(Records drawn from a dataset)
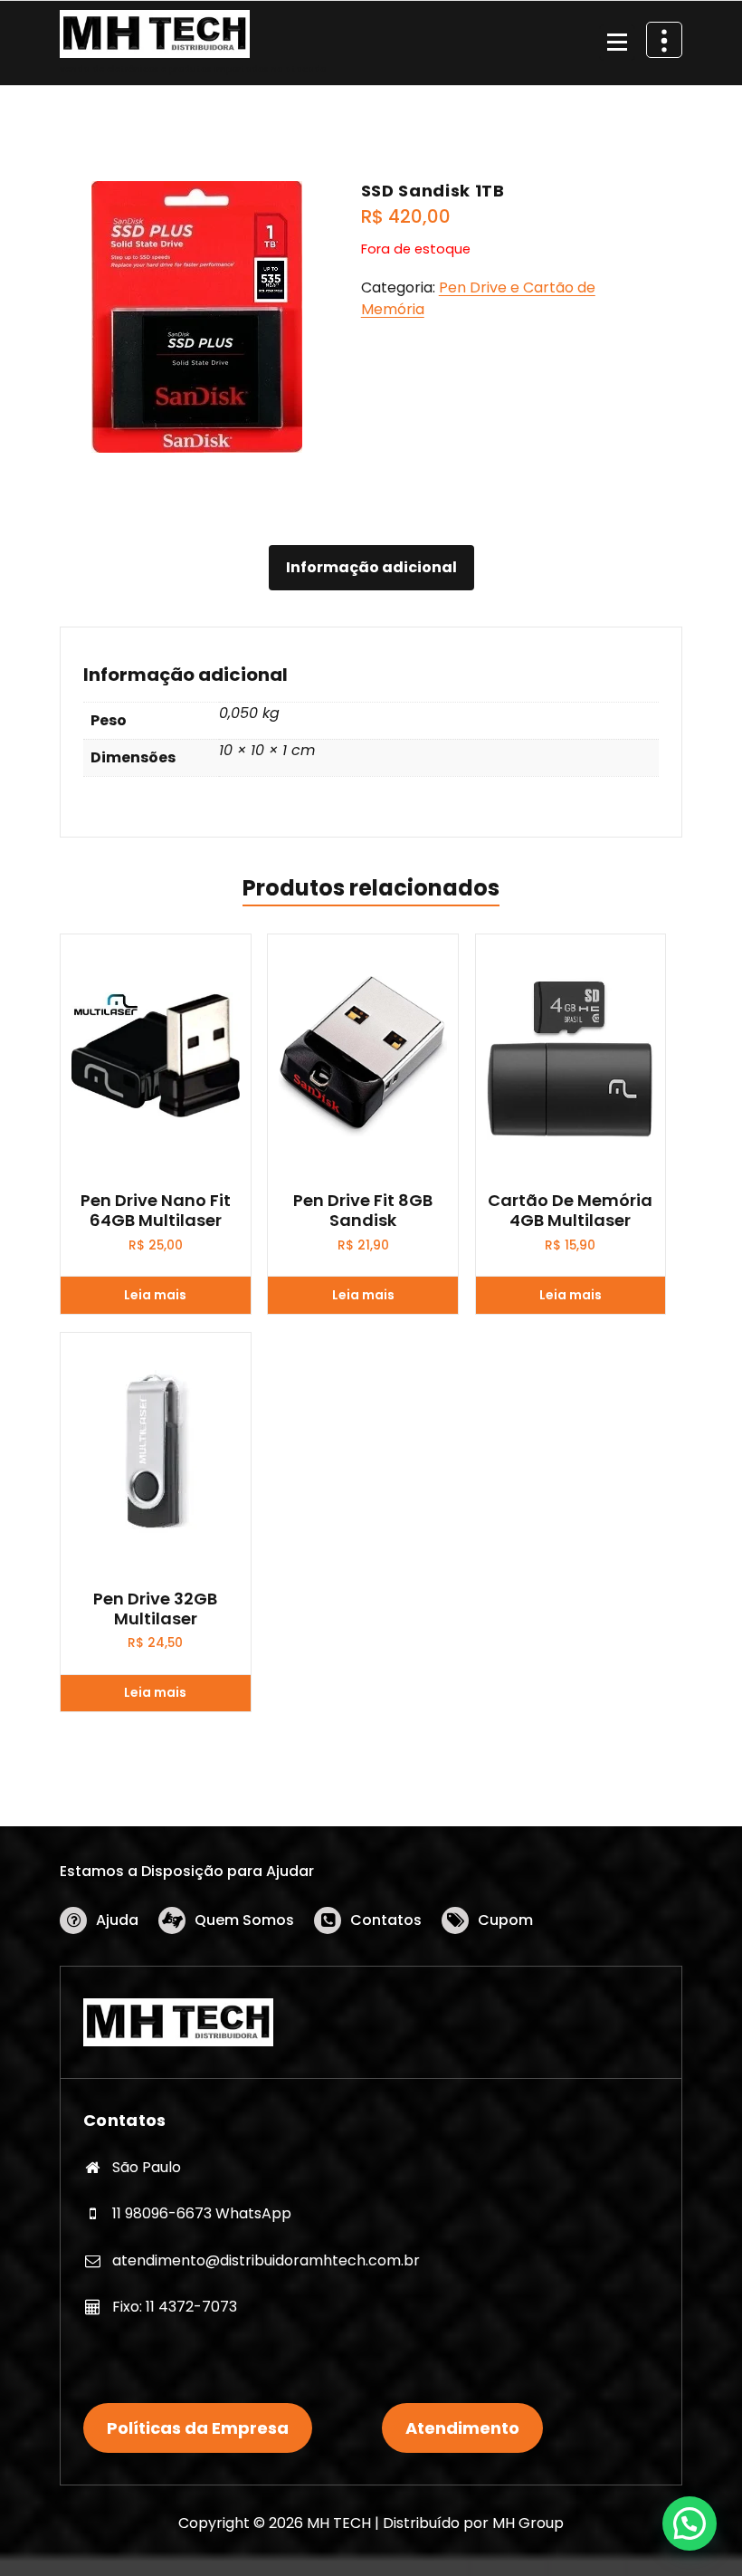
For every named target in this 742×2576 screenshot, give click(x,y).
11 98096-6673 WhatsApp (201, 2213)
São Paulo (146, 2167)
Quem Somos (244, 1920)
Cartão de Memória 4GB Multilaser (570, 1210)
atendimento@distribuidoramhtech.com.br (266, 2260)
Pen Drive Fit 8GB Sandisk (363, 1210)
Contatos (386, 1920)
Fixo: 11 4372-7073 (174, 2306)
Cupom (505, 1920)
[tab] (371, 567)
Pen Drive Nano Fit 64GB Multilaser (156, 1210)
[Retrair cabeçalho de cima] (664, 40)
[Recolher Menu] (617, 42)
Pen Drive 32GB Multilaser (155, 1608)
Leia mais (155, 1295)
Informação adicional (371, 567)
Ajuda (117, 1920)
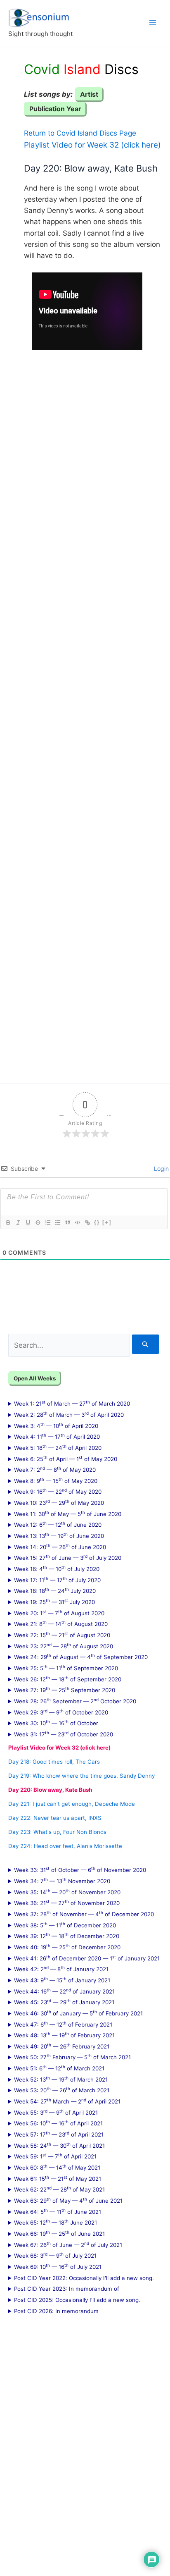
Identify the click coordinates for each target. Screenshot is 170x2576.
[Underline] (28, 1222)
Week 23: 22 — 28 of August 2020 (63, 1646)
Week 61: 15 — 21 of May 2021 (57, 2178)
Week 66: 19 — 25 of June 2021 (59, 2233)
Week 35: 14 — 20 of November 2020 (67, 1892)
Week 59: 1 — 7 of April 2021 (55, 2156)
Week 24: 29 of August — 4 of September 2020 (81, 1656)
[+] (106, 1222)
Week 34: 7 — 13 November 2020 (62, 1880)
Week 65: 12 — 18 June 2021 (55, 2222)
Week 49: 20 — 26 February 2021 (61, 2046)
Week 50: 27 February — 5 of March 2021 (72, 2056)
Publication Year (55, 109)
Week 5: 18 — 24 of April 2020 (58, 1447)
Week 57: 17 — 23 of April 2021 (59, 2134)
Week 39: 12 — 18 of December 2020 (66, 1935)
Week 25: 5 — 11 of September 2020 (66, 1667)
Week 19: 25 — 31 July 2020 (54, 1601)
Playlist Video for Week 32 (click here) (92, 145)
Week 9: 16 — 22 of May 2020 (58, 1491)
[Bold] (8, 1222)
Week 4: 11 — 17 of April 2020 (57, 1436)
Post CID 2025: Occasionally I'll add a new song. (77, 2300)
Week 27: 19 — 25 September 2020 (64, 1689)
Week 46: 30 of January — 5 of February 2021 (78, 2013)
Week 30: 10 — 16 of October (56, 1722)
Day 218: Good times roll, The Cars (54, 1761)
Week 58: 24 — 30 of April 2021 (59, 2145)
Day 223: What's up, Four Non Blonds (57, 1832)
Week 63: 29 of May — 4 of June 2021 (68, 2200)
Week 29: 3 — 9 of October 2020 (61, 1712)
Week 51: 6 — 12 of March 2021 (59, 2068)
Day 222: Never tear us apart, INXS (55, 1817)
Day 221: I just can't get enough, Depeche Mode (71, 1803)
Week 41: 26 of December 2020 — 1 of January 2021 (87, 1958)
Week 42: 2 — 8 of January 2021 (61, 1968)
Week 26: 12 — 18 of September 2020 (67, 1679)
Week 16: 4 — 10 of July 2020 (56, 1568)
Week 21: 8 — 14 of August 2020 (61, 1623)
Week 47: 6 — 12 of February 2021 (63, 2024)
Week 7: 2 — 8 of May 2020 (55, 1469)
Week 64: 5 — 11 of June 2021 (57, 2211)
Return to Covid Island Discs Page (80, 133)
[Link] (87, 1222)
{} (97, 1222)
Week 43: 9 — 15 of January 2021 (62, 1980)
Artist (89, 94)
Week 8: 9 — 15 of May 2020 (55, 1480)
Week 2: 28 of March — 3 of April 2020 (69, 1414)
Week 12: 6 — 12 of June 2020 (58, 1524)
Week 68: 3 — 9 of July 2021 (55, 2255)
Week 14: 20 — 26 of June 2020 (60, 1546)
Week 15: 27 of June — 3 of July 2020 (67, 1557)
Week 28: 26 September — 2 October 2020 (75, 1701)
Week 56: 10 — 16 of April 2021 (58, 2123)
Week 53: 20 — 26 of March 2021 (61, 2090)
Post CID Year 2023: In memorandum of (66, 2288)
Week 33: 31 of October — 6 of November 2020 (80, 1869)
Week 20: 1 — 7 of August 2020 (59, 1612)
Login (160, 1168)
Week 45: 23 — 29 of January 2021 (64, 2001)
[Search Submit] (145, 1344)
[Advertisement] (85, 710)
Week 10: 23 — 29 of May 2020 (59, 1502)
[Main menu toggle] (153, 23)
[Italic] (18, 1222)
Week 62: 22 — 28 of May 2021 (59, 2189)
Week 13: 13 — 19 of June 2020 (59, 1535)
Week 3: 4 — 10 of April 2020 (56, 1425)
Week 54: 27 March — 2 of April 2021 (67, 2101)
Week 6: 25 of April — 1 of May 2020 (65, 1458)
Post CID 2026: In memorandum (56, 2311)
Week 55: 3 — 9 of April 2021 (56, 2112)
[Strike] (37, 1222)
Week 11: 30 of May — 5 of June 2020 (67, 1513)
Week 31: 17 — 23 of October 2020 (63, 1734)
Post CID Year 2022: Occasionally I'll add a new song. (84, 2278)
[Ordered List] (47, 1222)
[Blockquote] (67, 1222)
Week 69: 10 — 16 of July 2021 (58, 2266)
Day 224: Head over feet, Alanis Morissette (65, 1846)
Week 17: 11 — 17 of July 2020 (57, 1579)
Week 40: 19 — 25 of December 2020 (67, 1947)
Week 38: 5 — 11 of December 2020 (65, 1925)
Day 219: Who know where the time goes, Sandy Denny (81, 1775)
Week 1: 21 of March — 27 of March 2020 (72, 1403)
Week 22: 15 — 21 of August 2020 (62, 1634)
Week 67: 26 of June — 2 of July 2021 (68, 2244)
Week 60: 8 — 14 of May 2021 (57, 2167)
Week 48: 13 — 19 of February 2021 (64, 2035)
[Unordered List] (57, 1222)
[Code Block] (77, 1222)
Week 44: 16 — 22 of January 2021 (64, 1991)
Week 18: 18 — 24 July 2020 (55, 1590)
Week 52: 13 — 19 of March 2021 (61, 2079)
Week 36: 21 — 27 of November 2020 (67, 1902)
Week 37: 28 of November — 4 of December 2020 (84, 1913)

## [YOUR ASSIGNMENT]
Repeat each line of the records exactly. Do not include the pictures.

## [REPLY]
For every named target in this 742×2576 screenshot, give click(x,y).
11 98096-6673 WhatsApp (201, 2213)
São Paulo (146, 2167)
Quem Somos (244, 1920)
Cartão de Memória 4GB Multilaser (570, 1210)
atendimento@distribuidoramhtech.com.br (266, 2260)
Pen Drive Fit 8GB Sandisk (363, 1210)
Contatos (386, 1920)
Fixo: 11 4372-7073 (174, 2306)
Cupom (505, 1920)
[tab] (371, 567)
Pen Drive Nano Fit 64GB Multilaser (156, 1210)
[Retrair cabeçalho de cima] (664, 40)
[Recolher Menu] (617, 42)
Pen Drive 32GB Multilaser (155, 1608)
Leia mais (155, 1295)
Informação adicional (371, 567)
Ajuda (117, 1920)
Identify the click coordinates for each target. Screenshot is 170x2576.
[Underline] (28, 1222)
Week 23: 22 — 28 of August 2020 (63, 1646)
Week 61: 15 — 21 of May 2021 (57, 2178)
Week 66: 19 — 25 of June 2021 (59, 2233)
Week 35: 14 — 20 of November 2020 (67, 1892)
Week 59: 1 — 7 of April 2021 (55, 2156)
Week 24: 29 of August — 4 of September 2020 (81, 1656)
[+] (106, 1222)
Week 34: 7 — 13 November 2020 (62, 1880)
Week 65: 12 — 18 June 2021 (55, 2222)
Week 49: 20 — 26 February 2021 (61, 2046)
Week 50: 27 February — 5 of March 2021 (72, 2056)
Publication Year (55, 109)
Week 5: 18 — 24 of April 2020 (58, 1447)
Week 57: 17 — 23 of April 2021 (59, 2134)
Week 39: 12 — 18 of December 2020 (66, 1935)
Week 25: 5 — 11 of September 2020 (66, 1667)
Week 19: 25 — 31 July 2020 (54, 1601)
Playlist Video for Week 32 (click here) (92, 145)
Week 9: 16 — 22 of May 2020 (58, 1491)
[Bold] (8, 1222)
Week 4: 11 — 17 of April 2020 (57, 1436)
Post CID 2025: Occasionally I'll add a new song. (77, 2300)
Week 27: 19 — 25 September 2020 (64, 1689)
Week 46: 30 of January — 5 of February 2021 (78, 2013)
Week 30: 10 — 16 of October (56, 1722)
Day 218: Good times roll, The Cars (54, 1761)
Week 58: 24 — 30 of April 2021 (59, 2145)
Day 223: What's up, Four Non Blonds (57, 1832)
Week 63: 29 of May — 4 of June 2021 (68, 2200)
Week 29: 3 — 9 of October 2020 (61, 1712)
Week 51: 6 — 12 of March 2021 (59, 2068)
Day 222: Never tear us apart, INXS (55, 1817)
Day 221: I just can't get enough, Depeche Mode (71, 1803)
Week 41: 26 of December 2020 — 1 of January 2021 (87, 1958)
Week 42: 2 — 8 of January 2021 (61, 1968)
Week 26: 12 — 18 of September 2020 (67, 1679)
Week 16: 4 — 10 of July 2020 (56, 1568)
Week 21: 8 — 14 of August 2020 (61, 1623)
Week 47: 6 — 12 of February 2021 (63, 2024)
Week 7: 2 — 8 of May 2020 (55, 1469)
Week 64: 5 — 11 of June 2021 (57, 2211)
Return to Covid Island Discs Page (80, 133)
[Link] (87, 1222)
{} (97, 1222)
Week 43: 9 — 15 of January 2021 (62, 1980)
Artist (89, 94)
Week 8: 9 — 15 of May 2020 (55, 1480)
Week 2: 28 of March — 3 of April 2020 (69, 1414)
Week 12: 6 — 12 of June 2020 (58, 1524)
Week 68: 3 — 9 of July 2021 (55, 2255)
Week 14: 20 — 26 of June 2020 (60, 1546)
Week 15: 27 of June — 3 of July 2020 (67, 1557)
Week 28: 26 September — 2 October 2020 (75, 1701)
Week 56: 10 — 16 of April 2021 (58, 2123)
Week 53: 20 — 26 of March 2021 (61, 2090)
Post CID Year 2023: In memorandum of (66, 2288)
Week 33: 31 of October — 6 of November 2020 (80, 1869)
Week 20: 1 — 7 of August 2020 (59, 1612)
Login (160, 1168)
Week 45: 23 — 29 of January 2021 (64, 2001)
[Search Submit] (145, 1344)
[Advertisement] (85, 710)
Week 10: 23 — 29 of May 2020 (59, 1502)
[Main menu toggle] (153, 23)
[Italic] (18, 1222)
Week 62: 22 — 28 of May 2021 (59, 2189)
Week 13: 13 — 19 of June 2020 (59, 1535)
Week 3: 4 — 10 of April 2020 (56, 1425)
Week 54: 27 March — 2 of April 2021 (67, 2101)
Week 6: 25 of April — 1 of May 2020 (65, 1458)
Post CID 2026: In memorandum (56, 2311)
Week 55: 3 — 9 of April 2021 (56, 2112)
[Strike] (37, 1222)
Week 11: 30 of May — 5 of June 2020 (67, 1513)
Week 31: 17 — 23 of October 2020 (63, 1734)
Post CID Year 2022: Occasionally I'll add a new song. (84, 2278)
[Ordered List] (47, 1222)
[Blockquote] (67, 1222)
Week 69: 10 — 16 of July 2021 (58, 2266)
Day 224: Head over feet, Alanis Morissette (65, 1846)
Week 17: 11 — 17 of July 2020 (57, 1579)
Week 40: 19 — 25 of December 2020 (67, 1947)
Week 38: 5 — 11 of December 2020 (65, 1925)
Day 219: Who know where the time goes, Sandy Denny (81, 1775)
Week 1: 21 of March — 27 of March 2020 (72, 1403)
Week 22: 15 — 21 of August 2020 (62, 1634)
Week 67: 26 of June — 2 of July 2021 (68, 2244)
Week 60: 8 — 14 of May 2021 (57, 2167)
Week 48: 13 — 19 of February 2021 (64, 2035)
[Unordered List] (57, 1222)
[Code Block] (77, 1222)
Week 44: 16 — 22 of January 2021 (64, 1991)
Week 18: 18 — 24 July 2020 (55, 1590)
Week 52: 13 — 19 of March 2021 (61, 2079)
Week 36: 21 — 27 of November 2020 (67, 1902)
Week 37: 28 of November — 4 of December 2020 (84, 1913)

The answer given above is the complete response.